In the records below, the relevant part opens with the line containing "Viewport: 1439px width, 826px height." and closes with the line containing "You are a GUI"; print that part exactly and only, without its pictures.
◇ ◇ ◇ ◇ ◇ ◇ ◇
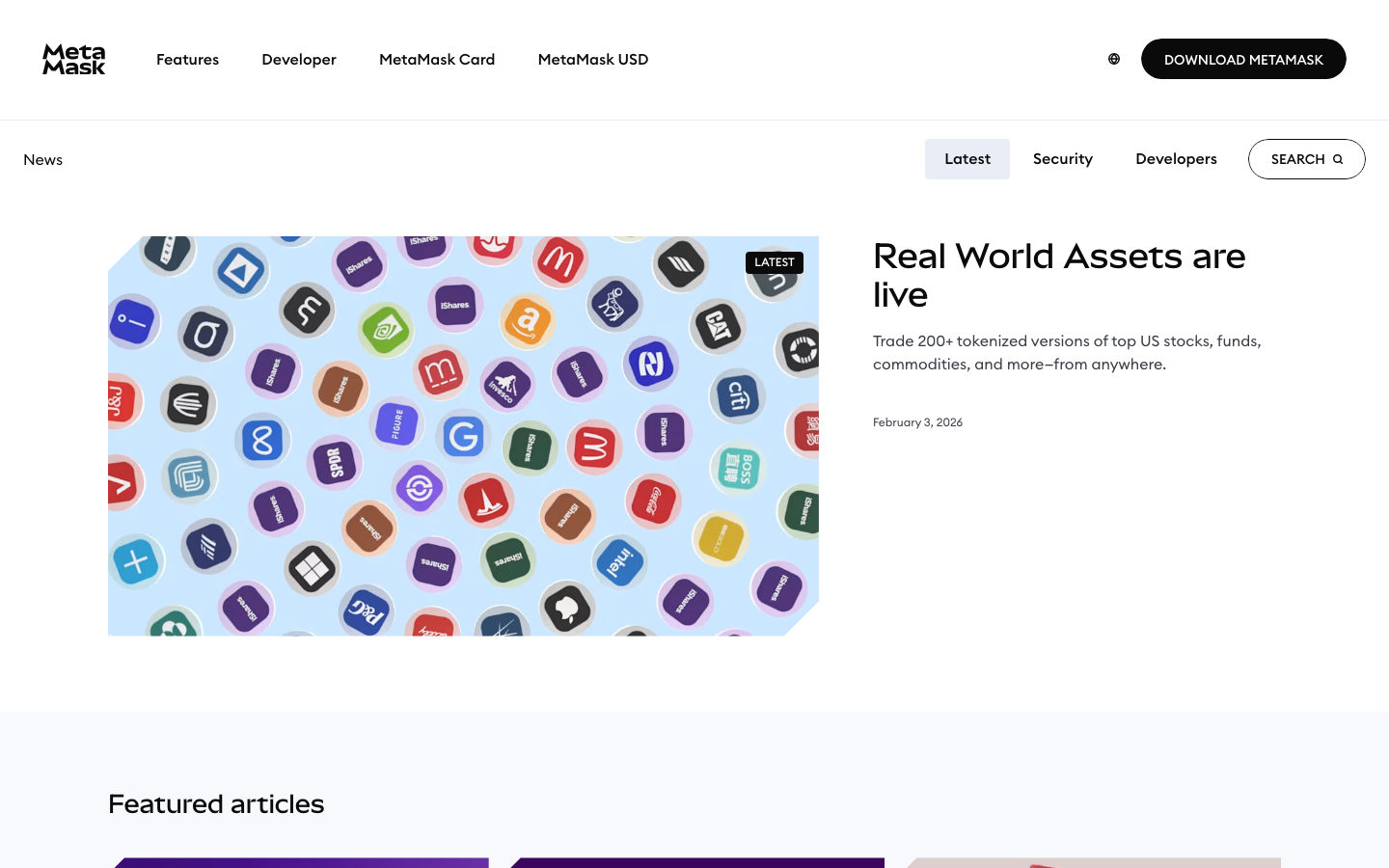The height and width of the screenshot is (868, 1389).
Task: Select MetaMask Card in the navigation
Action: (x=437, y=59)
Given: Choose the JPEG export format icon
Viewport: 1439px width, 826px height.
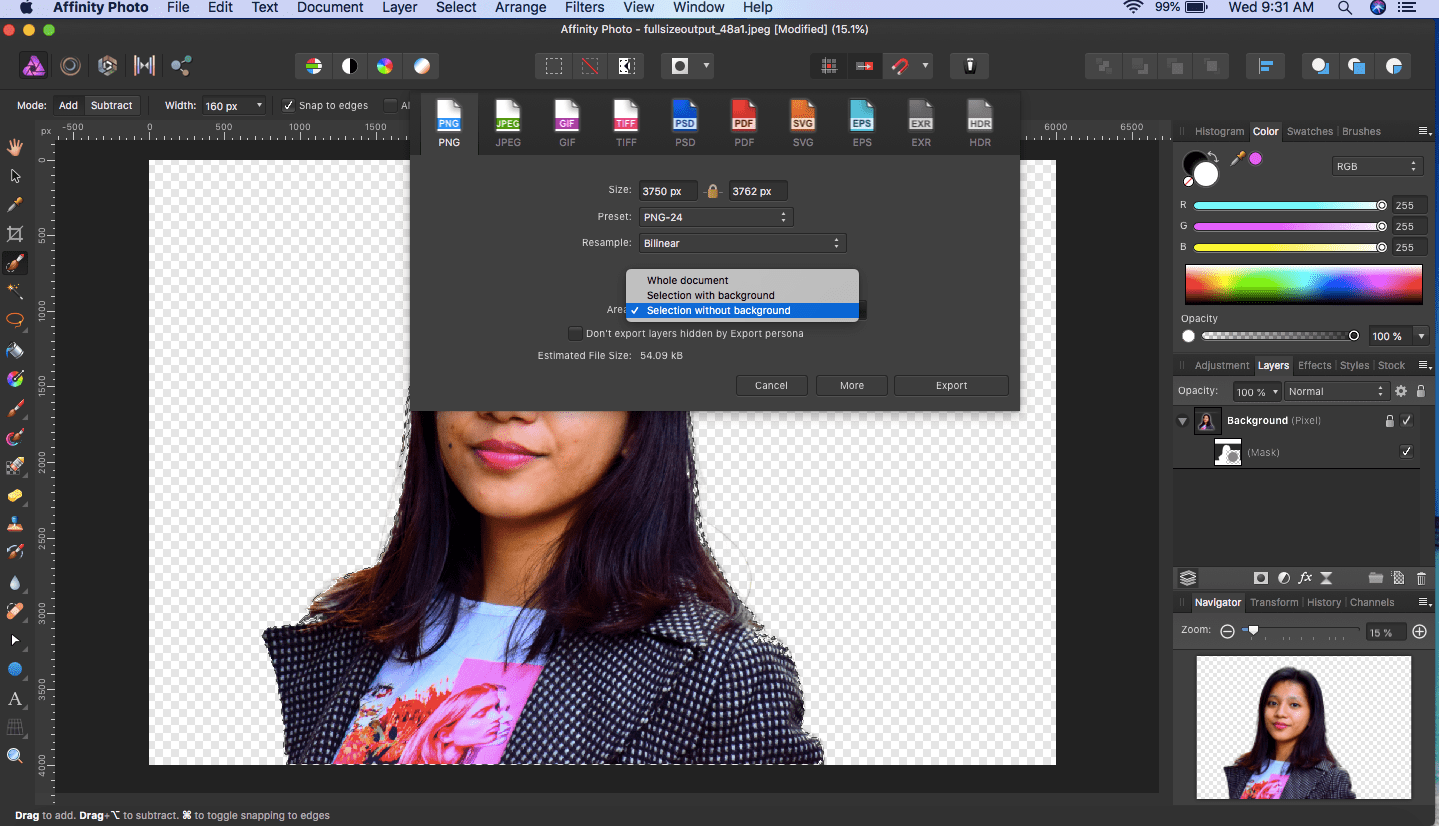Looking at the screenshot, I should point(508,124).
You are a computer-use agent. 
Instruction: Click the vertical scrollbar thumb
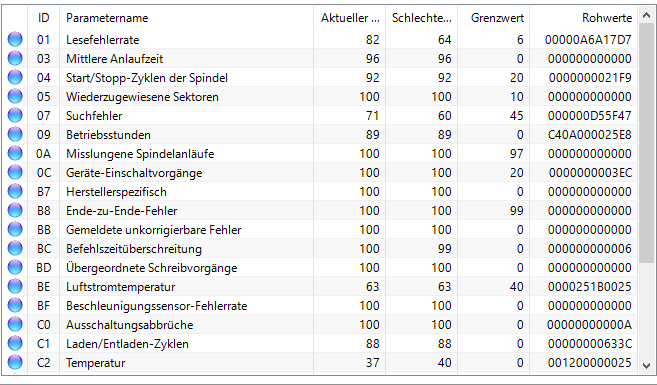tap(647, 143)
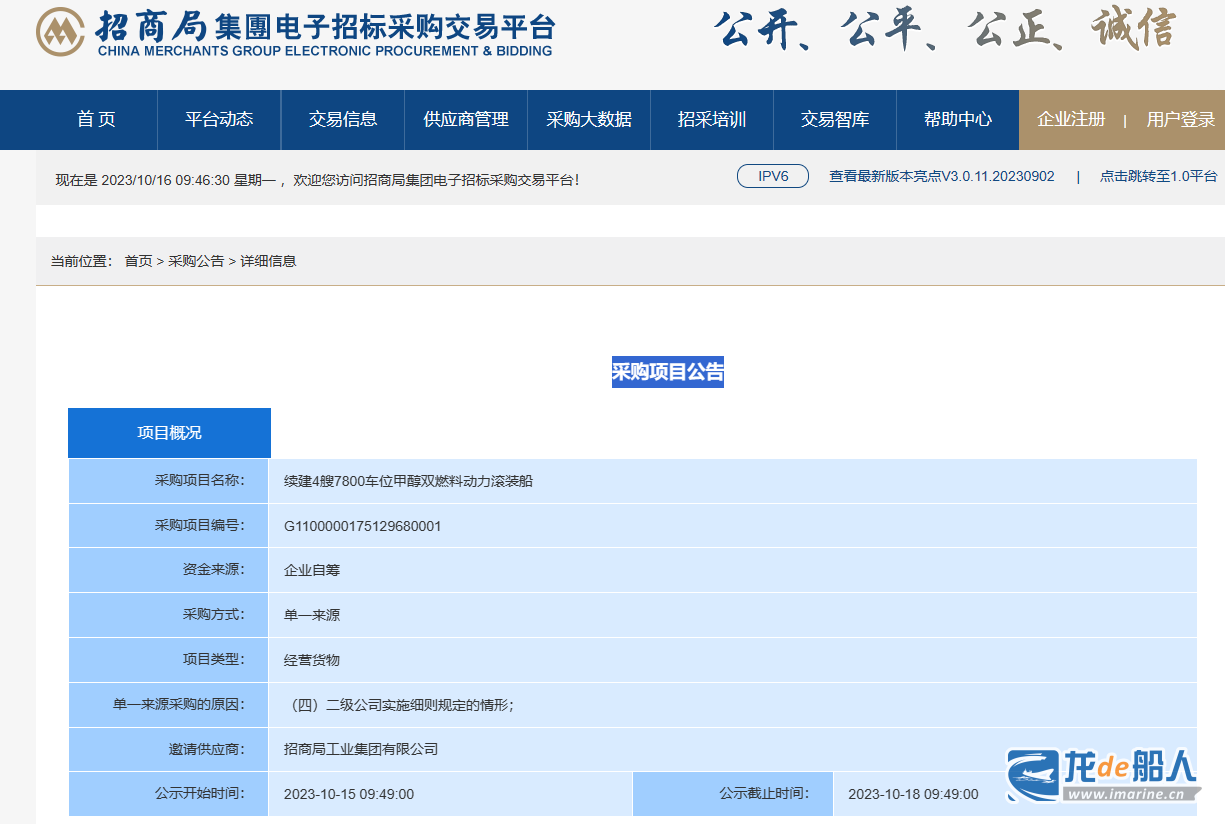Click the 龙de船人 watermark logo
Viewport: 1225px width, 824px height.
1102,775
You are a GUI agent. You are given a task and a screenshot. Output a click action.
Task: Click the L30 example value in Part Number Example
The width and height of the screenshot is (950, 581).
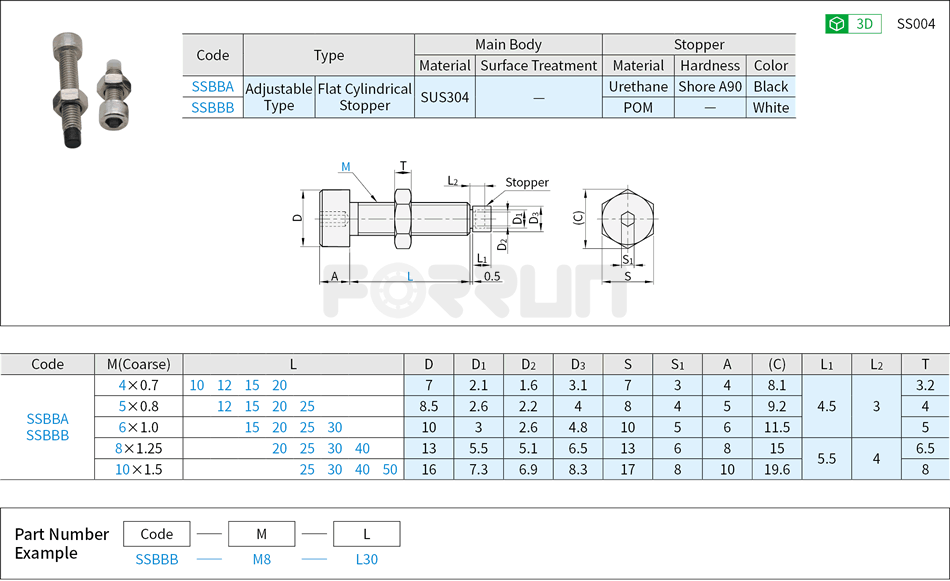pos(365,560)
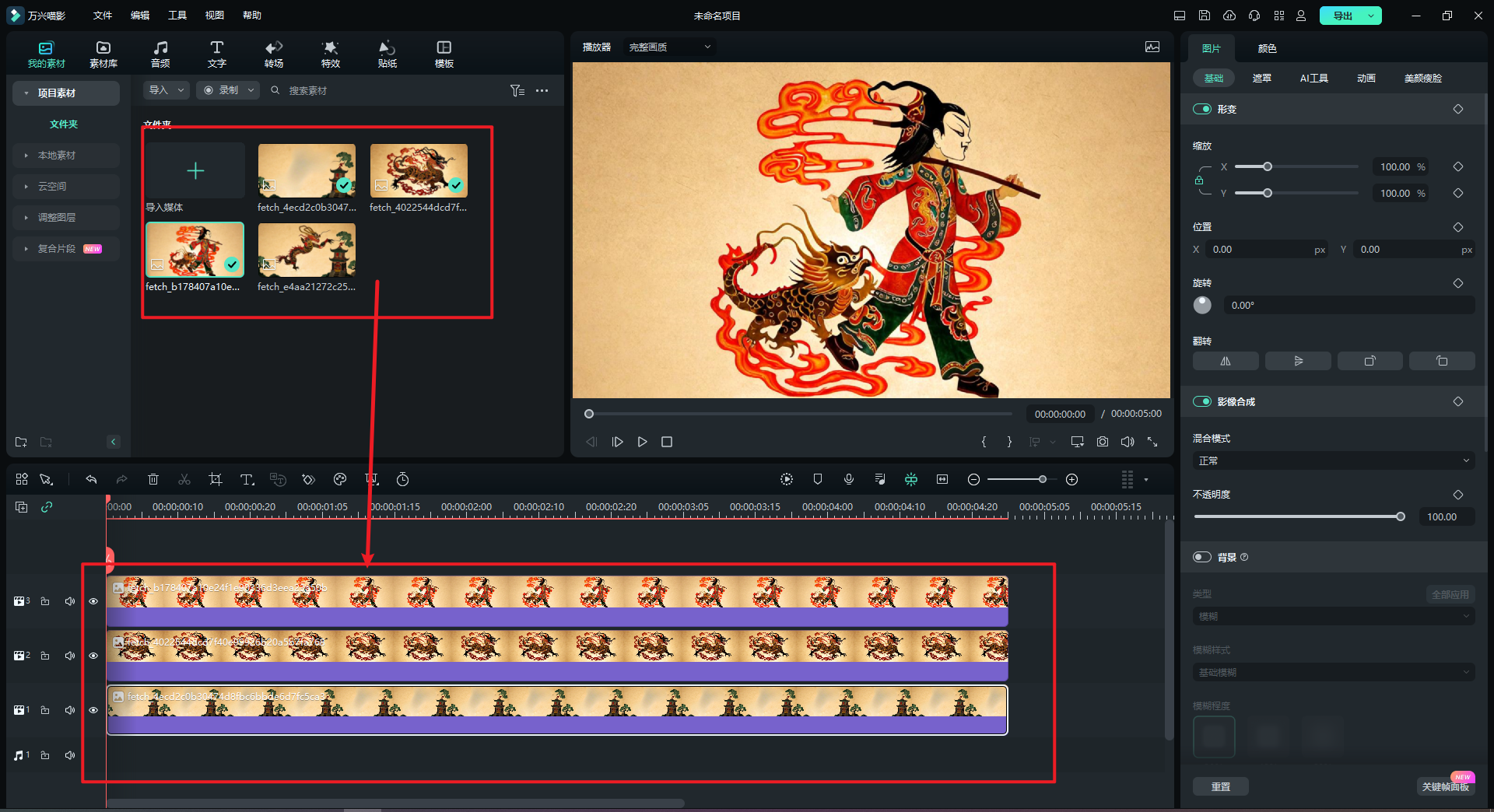Open the 文件 menu

(103, 16)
◇ ◇ ◇ ◇ ◇ ◇ ◇
### Solution to this problem
Viewport: 1439px width, 826px height.
Looking at the screenshot, I should point(508,124).
You are a computer-use agent. 
Instruction: Click the vertical scrollbar thumb
tap(647, 143)
Click the 龙de船人 watermark logo
Viewport: 1225px width, 824px height.
1102,775
You are a GUI agent. You are given a task and a screenshot. Output a click action.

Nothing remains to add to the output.